(What is expected)
For the material below, return exactly the lines starting at the line containing "You are a computer-use agent. Image" and ending at the line containing "Task: Click OK to apply settings", both ends included, and no others.
◇ ◇ ◇ ◇ ◇ ◇ ◇
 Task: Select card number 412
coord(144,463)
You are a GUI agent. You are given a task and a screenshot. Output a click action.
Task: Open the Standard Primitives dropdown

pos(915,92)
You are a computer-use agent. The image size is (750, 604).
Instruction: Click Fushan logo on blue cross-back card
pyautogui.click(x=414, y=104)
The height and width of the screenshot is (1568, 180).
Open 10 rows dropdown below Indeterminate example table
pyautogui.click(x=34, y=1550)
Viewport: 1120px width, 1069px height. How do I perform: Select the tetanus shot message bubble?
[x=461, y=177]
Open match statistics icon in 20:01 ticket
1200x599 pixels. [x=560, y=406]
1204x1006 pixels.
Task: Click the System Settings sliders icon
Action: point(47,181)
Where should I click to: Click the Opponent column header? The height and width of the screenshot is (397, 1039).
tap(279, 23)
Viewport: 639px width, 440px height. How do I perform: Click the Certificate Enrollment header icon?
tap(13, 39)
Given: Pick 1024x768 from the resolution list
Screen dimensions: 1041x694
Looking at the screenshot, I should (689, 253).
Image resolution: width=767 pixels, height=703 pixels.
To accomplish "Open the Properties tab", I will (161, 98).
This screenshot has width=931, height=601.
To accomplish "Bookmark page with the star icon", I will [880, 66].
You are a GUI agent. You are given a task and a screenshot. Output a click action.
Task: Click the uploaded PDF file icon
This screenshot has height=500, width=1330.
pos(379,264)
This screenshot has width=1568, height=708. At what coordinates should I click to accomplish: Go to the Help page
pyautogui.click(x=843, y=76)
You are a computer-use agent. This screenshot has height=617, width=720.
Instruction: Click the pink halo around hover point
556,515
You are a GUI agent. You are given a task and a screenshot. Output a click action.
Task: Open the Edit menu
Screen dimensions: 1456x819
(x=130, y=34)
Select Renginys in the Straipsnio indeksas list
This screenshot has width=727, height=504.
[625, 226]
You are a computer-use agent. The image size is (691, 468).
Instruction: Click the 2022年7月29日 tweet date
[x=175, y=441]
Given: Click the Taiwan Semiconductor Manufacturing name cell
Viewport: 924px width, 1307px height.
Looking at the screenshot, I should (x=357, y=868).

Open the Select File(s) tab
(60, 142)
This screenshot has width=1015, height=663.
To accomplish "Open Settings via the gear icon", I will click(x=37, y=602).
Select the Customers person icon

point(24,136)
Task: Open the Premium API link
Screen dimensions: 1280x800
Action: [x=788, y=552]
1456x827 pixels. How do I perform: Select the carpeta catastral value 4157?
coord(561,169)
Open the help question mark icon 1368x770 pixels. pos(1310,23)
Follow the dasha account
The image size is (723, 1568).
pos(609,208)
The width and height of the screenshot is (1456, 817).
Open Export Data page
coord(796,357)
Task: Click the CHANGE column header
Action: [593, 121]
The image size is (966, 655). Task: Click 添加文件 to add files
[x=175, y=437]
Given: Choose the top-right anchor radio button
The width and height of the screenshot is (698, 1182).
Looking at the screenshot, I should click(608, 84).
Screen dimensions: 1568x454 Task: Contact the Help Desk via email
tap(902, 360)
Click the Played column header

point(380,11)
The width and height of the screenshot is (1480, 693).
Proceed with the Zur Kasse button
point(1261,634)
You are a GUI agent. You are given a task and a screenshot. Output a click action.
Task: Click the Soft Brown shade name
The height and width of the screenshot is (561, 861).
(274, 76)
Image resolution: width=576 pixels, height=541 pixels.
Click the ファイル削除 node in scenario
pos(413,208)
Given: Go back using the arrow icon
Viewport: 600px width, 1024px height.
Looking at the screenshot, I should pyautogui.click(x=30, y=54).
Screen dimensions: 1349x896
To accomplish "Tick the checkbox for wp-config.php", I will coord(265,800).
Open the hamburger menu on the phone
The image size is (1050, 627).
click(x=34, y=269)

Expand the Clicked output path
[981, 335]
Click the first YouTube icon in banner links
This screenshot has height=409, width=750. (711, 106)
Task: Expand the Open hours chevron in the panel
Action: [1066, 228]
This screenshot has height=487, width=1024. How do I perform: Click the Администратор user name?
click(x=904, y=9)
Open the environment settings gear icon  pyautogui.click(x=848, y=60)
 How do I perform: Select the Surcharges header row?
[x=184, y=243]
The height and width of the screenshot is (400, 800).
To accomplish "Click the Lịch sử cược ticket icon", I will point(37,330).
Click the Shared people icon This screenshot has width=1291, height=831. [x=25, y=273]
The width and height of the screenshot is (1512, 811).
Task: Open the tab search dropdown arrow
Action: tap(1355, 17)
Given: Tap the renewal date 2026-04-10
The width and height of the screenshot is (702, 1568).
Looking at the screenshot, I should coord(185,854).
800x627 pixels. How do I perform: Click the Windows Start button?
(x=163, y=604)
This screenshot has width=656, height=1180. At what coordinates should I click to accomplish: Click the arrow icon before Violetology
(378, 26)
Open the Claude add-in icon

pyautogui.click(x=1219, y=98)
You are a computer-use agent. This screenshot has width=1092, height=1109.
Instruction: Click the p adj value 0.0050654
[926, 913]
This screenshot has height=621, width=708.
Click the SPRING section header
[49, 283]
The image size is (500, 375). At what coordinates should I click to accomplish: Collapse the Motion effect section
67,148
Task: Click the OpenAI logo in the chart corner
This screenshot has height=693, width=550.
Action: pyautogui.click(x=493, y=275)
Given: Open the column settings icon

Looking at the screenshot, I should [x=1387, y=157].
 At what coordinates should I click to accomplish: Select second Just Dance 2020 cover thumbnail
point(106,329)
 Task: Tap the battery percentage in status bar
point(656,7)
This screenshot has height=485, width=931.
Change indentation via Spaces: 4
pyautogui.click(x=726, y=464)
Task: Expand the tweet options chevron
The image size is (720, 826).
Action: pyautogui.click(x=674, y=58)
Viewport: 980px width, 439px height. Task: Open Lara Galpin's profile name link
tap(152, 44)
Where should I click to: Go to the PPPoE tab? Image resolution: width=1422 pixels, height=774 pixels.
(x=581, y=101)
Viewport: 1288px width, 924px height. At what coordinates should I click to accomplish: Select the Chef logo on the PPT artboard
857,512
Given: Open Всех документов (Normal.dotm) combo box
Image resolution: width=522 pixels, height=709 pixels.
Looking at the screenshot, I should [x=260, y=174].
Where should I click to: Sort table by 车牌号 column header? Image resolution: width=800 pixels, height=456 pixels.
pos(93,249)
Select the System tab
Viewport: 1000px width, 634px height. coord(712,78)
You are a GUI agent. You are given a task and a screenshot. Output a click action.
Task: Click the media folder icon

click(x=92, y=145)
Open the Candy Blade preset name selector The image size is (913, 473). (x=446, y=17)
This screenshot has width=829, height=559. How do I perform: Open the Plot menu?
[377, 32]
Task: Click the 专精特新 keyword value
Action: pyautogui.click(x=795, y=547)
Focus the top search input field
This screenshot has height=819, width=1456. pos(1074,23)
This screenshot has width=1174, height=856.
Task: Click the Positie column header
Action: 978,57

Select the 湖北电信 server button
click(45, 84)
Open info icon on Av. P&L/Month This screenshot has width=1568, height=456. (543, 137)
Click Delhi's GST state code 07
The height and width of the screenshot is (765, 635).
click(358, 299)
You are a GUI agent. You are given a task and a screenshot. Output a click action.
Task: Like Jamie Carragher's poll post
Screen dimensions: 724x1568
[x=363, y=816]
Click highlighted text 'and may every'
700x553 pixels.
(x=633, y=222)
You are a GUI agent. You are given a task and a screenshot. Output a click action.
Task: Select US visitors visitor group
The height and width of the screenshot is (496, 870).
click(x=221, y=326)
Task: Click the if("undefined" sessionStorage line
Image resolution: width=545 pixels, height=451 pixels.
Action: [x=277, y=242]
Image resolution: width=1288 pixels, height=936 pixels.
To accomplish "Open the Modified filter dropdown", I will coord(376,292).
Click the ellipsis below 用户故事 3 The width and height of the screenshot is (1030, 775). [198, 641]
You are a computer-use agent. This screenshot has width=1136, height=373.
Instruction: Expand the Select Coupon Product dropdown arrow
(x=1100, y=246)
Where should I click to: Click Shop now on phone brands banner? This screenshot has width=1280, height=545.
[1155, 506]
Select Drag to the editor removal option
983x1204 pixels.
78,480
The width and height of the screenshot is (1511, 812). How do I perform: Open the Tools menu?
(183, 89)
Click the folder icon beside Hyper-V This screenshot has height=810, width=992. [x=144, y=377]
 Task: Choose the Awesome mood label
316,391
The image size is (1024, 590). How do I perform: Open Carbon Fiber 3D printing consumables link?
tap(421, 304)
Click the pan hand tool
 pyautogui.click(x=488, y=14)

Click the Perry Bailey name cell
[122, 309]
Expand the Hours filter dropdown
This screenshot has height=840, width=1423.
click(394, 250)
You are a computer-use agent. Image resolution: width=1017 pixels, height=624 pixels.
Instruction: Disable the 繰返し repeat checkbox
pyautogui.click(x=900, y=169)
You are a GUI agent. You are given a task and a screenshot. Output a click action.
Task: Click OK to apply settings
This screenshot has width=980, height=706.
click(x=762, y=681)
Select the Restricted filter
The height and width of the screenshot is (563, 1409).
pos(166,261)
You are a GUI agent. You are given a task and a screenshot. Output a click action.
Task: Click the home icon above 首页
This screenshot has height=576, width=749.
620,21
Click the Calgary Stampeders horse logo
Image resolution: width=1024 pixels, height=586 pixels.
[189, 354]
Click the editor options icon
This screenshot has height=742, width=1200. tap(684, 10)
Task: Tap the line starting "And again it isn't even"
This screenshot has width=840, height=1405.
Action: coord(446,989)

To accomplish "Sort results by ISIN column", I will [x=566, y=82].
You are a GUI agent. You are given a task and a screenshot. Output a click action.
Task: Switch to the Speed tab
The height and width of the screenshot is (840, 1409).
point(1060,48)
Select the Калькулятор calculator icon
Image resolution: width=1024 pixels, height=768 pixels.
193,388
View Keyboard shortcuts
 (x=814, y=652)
◇ ◇ ◇ ◇ ◇ ◇ ◇
(Solution to this task)
You are a computer-use agent. Image resolution: width=1017 pixels, height=624 pixels.
Instruction: Disable the 繰返し repeat checkbox
pyautogui.click(x=900, y=169)
You are a GUI agent. You are given a task and a screenshot. Output a click action.
Task: Click OK to apply settings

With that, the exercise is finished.